Activity:
Answer these questions using the abstract on inhaled nitric oxide and acetylcholine after cardiopulmonary bypass.
1. In which journal, and in what month and year, was the study published?
2. How many children received acetylcholine before surgical repair, and how many after?
3. By what percentage did inhaled nitric oxide lower pulmonary vascular resistance in postoperative patients?

Document section:

★ ★ ★

Use of inhaled nitric oxide and acetylcholine in the evaluation of pulmonary hypertension and endothelial function after cardiopulmonary bypass - PubMed (original) (raw)

Comparative Study

. 1993 Nov;88(5 Pt 1):2128-38.

doi: 10.1161/01.cir.88.5.2128.

Affiliations

• PMID: 8222107
• DOI: 10.1161/01.cir.88.5.2128

Comparative Study

Use of inhaled nitric oxide and acetylcholine in the evaluation of pulmonary hypertension and endothelial function after cardiopulmonary bypass

D L Wessel et al. Circulation. 1993 Nov.

Abstract

Background: Increased pulmonary vascular resistance is common in congenital heart disease and is exacerbated by cardiopulmonary bypass (CPB). We investigated whether CPB is responsible for pulmonary endothelial dysfunction and contributes to postoperative pulmonary hypertension.

Methods and results: We infused the endothelium-dependent vasodilator acetylcholine (ACH) into the pulmonary circulation of pulmonary hypertensive children with congenital heart disease either before (n = 12) or after (n = 22) surgical repair on CPB. The dose response to ACH (10(-9) to 10(-6) M) was recorded for all hemodynamic variables. Nine additional postoperative patients were studied with ACH followed by inhalation of 80 ppm nitric oxide, an endothelium-independent smooth muscle relaxant. Plasma levels of cyclic GMP (cGMP) were measured before and after ACH and nitric oxide administration. Pulmonary vasodilation with 10(-6) M ACH was seen in all preoperative patients but was markedly attenuated in postoperative patients. Baseline pulmonary vascular resistance (5.6 +/- 1.0 U x m2) fell 46 +/- 5% in preoperative patients but declined only 11 +/- 4% from baseline (5.8 +/- 0.9 U x m2) in postoperative patients (P < .002). However, inhalation of 80 ppm nitric oxide after ACH infusion in postoperative patients lowered pulmonary vascular resistance by 33 +/- 4% (P < .0002 compared with postoperative ACH response) with minimal effects on the systemic circulation. This finding suggests that the capacity for smooth muscle relaxation and pulmonary vasodilation was present in postoperative patients but could not be induced by ACH. Plasma levels of cGMP in postoperative patients were unchanged after acetylcholine infusion but rose more than threefold during pulmonary vasodilation with nitric oxide (P < .0001). This finding is consistent with the purported role of cGMP as the second messenger effecting smooth muscle relaxation in this process.

★ ★ ★

Given data:
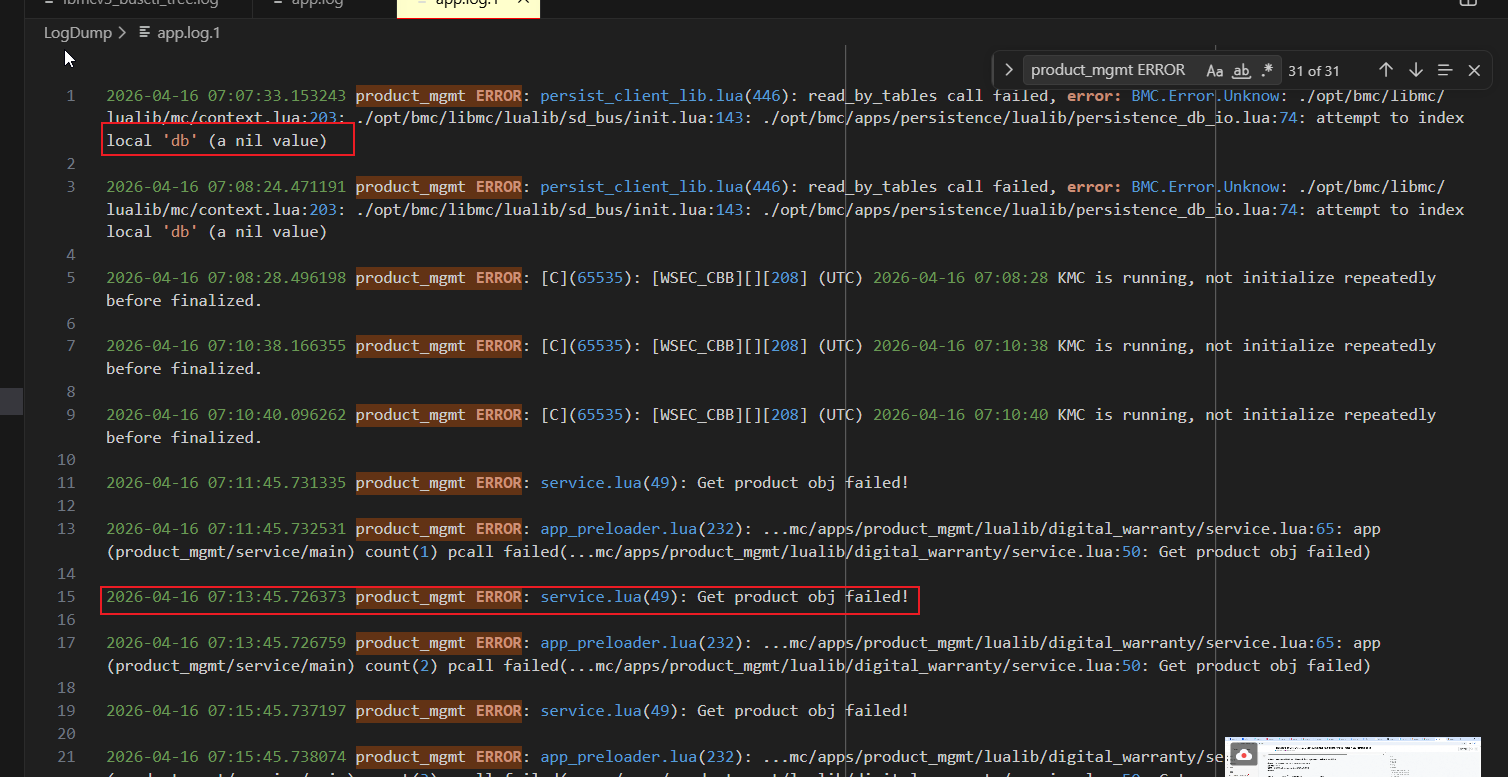
Task: Click the app.log.1 breadcrumb item
Action: click(x=189, y=32)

★ ★ ★

Your response:
1. Circulation, November 1993.
2. 12 before and 22 after.
3. 33 ± 4%.